◆ WHAT TO DO ◆
Search the data for the word "badge" and copy each line that has it.

◆ INFORMATION SUPPLIED ◆

[Start of section]

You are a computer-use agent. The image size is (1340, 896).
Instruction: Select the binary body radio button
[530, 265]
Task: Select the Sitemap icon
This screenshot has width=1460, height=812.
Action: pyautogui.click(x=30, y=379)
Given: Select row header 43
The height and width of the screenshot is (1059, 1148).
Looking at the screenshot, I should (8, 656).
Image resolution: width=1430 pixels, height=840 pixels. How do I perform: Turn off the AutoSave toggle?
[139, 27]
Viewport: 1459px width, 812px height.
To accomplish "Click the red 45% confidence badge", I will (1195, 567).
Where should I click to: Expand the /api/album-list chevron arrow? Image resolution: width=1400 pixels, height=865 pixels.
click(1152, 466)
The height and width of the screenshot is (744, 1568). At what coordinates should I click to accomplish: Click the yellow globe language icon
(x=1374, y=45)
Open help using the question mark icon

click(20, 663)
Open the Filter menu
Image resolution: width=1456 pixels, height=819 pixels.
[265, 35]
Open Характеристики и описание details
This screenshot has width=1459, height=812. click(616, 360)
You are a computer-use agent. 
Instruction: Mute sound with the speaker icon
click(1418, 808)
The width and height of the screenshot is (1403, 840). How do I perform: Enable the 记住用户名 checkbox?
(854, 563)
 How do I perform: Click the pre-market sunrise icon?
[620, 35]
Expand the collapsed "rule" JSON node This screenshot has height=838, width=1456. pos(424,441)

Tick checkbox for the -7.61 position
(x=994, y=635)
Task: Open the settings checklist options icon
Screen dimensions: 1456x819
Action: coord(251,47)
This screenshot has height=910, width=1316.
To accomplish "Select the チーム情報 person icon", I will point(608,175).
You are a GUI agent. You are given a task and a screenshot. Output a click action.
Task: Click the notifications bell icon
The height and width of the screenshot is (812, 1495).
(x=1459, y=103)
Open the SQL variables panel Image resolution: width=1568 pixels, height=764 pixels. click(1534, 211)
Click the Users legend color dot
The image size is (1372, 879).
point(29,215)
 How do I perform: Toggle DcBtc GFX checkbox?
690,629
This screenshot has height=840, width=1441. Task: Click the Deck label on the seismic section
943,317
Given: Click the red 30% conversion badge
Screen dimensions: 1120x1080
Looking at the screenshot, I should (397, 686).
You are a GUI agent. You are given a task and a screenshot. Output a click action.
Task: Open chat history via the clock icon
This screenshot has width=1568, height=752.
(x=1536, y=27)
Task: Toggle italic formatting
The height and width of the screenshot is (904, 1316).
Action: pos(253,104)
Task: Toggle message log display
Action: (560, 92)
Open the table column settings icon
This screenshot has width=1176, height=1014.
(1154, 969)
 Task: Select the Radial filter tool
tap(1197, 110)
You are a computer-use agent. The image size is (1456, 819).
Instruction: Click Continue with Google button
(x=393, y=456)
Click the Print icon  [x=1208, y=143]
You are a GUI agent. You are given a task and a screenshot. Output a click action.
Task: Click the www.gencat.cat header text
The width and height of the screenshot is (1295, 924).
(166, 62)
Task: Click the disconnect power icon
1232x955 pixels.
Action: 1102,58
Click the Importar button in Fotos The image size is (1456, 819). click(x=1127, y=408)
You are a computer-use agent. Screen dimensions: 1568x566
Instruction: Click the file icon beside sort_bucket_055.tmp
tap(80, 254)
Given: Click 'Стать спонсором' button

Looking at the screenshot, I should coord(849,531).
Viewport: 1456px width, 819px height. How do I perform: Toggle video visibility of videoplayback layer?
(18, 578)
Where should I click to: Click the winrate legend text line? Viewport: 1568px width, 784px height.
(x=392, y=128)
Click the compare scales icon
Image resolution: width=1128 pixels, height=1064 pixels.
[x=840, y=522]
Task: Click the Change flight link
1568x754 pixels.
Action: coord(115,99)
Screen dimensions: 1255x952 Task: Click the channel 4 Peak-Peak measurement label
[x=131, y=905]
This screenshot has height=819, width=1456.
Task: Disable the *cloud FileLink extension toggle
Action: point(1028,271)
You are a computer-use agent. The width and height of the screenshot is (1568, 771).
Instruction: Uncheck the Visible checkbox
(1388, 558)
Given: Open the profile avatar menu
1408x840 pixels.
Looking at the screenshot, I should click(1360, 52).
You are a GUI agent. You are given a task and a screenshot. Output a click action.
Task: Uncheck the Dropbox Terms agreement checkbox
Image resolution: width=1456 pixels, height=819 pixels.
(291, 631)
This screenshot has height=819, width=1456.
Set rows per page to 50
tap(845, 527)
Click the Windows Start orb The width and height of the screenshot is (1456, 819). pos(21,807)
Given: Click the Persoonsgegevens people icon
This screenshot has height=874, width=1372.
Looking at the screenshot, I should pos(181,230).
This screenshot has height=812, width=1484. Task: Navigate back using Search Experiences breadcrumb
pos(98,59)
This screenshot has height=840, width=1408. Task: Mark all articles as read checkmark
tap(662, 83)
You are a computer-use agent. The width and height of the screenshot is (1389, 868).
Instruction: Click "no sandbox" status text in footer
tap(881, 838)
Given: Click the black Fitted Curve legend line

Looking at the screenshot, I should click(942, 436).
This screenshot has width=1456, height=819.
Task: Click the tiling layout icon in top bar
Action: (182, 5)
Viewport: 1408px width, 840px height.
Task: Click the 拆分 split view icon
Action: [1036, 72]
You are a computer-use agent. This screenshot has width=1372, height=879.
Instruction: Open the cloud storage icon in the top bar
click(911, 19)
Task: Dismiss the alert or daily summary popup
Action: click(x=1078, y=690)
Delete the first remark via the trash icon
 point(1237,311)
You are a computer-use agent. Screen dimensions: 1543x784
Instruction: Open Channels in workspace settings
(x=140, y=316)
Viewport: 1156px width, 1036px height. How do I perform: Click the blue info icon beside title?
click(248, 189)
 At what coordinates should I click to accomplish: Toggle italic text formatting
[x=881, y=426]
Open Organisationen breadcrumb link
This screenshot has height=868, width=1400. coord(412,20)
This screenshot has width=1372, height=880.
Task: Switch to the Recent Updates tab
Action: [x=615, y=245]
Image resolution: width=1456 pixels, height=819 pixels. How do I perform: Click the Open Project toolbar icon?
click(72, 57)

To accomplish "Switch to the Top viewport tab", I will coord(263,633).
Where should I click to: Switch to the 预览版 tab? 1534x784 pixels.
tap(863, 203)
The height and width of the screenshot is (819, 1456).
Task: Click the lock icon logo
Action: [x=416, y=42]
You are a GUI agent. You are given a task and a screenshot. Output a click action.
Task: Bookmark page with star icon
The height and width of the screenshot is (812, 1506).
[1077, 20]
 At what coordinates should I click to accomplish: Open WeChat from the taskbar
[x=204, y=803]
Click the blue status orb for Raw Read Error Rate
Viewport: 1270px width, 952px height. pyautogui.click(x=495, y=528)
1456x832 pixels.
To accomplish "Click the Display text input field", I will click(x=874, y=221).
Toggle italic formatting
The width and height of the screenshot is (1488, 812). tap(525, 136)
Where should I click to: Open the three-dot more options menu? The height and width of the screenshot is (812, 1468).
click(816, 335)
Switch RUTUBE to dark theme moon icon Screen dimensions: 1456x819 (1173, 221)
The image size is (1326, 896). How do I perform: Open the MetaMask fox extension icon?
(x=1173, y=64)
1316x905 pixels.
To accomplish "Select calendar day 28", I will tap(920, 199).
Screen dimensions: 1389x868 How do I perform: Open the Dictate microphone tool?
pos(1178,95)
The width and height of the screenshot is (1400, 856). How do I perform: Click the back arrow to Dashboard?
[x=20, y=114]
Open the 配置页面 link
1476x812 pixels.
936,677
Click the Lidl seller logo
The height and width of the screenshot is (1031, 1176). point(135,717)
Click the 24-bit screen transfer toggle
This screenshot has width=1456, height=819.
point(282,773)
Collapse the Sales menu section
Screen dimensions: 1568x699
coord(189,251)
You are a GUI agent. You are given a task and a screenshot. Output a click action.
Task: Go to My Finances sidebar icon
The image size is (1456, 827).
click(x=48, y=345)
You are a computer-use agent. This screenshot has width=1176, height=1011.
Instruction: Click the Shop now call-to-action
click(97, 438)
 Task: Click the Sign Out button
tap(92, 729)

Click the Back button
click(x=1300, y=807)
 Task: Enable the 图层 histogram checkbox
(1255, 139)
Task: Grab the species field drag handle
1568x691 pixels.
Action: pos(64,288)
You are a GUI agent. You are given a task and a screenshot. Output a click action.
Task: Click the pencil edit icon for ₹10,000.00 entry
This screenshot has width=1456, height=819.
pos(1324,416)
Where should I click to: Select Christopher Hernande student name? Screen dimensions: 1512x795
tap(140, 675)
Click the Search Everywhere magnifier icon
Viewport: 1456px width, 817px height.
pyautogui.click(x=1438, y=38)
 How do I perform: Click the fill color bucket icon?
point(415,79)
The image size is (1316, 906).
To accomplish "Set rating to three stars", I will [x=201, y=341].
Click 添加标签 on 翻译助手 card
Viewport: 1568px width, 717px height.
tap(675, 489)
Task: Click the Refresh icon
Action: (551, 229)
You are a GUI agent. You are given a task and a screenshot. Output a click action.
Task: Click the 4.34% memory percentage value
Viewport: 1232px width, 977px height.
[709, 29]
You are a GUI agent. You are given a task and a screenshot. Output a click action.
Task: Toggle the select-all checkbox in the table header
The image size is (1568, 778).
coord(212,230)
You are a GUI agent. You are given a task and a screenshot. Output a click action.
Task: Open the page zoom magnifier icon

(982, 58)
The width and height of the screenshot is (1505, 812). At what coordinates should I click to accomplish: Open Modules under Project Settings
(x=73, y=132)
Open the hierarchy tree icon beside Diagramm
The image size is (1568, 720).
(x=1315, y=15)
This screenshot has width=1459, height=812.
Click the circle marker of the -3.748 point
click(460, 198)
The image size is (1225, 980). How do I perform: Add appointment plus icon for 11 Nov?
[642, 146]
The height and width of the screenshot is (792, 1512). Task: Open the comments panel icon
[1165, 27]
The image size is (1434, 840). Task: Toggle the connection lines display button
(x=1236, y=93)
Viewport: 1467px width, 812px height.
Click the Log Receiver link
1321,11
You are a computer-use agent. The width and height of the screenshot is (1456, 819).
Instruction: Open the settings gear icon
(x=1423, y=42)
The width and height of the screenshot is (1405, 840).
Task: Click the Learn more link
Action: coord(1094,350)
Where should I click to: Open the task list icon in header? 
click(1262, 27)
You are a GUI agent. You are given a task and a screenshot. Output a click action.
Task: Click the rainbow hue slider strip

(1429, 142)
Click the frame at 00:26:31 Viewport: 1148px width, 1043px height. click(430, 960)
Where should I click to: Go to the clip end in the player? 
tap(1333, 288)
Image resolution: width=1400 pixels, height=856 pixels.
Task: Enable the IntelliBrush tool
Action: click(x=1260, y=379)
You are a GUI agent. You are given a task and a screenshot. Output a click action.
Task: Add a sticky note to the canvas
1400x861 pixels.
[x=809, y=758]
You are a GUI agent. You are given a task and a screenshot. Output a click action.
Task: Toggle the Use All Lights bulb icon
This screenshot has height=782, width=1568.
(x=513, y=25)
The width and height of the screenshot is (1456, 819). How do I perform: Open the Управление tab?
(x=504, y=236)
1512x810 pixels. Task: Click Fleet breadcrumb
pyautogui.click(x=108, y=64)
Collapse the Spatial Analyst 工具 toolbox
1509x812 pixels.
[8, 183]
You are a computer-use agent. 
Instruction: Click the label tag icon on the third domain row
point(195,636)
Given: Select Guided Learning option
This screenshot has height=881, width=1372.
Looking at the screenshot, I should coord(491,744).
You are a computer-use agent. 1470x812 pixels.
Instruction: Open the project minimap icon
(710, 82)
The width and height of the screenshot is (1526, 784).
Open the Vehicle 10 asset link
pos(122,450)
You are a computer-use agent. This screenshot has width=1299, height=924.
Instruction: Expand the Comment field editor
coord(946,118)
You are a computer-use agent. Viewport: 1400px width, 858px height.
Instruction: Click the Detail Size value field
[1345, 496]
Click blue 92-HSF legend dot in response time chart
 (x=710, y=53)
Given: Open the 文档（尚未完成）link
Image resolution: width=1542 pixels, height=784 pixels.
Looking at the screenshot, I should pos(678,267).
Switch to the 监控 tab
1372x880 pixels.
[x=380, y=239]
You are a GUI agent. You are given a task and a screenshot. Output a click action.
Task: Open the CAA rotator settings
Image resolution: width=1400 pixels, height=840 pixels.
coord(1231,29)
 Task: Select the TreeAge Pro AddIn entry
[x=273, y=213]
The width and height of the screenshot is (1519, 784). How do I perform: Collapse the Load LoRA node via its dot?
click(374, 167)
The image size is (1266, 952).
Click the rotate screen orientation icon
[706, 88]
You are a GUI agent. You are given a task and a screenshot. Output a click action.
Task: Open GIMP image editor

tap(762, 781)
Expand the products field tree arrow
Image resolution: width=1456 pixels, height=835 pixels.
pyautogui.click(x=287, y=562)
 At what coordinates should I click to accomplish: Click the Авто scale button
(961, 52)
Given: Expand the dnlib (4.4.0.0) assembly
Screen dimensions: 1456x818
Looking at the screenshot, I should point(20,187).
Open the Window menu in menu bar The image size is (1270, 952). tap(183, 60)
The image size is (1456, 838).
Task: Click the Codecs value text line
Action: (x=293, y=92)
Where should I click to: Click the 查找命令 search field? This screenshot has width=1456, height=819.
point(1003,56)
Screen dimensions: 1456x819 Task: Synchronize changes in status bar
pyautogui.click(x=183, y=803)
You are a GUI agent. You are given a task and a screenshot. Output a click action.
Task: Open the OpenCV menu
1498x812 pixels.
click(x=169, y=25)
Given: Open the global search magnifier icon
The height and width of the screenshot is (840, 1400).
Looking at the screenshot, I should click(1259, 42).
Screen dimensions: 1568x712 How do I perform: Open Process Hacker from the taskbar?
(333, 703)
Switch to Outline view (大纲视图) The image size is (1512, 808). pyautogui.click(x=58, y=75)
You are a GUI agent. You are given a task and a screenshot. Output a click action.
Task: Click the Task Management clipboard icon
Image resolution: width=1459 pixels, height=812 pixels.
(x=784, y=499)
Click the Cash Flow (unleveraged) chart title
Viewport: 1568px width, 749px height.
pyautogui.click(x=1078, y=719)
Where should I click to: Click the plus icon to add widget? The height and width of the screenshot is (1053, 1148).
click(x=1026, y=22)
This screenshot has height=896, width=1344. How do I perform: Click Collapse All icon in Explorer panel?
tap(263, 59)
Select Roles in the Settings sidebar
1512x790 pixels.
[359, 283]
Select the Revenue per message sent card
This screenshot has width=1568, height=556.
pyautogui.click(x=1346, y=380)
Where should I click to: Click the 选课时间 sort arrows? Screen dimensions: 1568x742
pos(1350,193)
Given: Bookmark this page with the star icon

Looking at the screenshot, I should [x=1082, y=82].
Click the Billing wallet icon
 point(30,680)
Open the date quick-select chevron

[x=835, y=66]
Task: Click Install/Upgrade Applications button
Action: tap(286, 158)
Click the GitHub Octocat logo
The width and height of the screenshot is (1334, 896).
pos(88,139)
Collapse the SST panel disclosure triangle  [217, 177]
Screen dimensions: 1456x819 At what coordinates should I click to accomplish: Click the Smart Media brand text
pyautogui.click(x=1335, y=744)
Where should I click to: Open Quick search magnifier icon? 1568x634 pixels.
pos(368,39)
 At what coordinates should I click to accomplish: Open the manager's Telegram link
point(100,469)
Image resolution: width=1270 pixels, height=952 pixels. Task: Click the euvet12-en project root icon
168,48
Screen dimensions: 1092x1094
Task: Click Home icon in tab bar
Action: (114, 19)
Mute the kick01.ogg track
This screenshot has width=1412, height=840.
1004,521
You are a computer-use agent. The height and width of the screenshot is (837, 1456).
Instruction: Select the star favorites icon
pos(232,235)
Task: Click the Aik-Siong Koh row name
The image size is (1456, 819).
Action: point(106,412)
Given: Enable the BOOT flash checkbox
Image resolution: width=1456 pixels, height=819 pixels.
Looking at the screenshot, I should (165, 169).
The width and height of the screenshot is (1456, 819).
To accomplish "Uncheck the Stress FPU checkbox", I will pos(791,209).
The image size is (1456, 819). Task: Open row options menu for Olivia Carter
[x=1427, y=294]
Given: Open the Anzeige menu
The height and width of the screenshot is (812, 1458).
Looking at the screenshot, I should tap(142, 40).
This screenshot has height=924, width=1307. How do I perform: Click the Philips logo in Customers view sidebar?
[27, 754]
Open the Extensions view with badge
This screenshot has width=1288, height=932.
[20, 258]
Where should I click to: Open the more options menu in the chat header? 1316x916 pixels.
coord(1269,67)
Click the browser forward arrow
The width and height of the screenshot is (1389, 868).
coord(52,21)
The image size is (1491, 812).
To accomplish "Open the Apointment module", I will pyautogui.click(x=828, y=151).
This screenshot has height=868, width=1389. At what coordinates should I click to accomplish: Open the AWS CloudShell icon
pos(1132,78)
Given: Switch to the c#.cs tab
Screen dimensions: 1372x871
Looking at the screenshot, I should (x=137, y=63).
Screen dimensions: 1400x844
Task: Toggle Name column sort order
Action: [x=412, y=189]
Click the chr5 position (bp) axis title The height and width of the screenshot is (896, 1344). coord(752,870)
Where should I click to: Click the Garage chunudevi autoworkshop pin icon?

[End of section]

◆ FINAL ANSWER ◆
To accomplish "Click the red 45% confidence badge", I will (1195, 567).
Given: Click the red 30% conversion badge
Open the Extensions view with badge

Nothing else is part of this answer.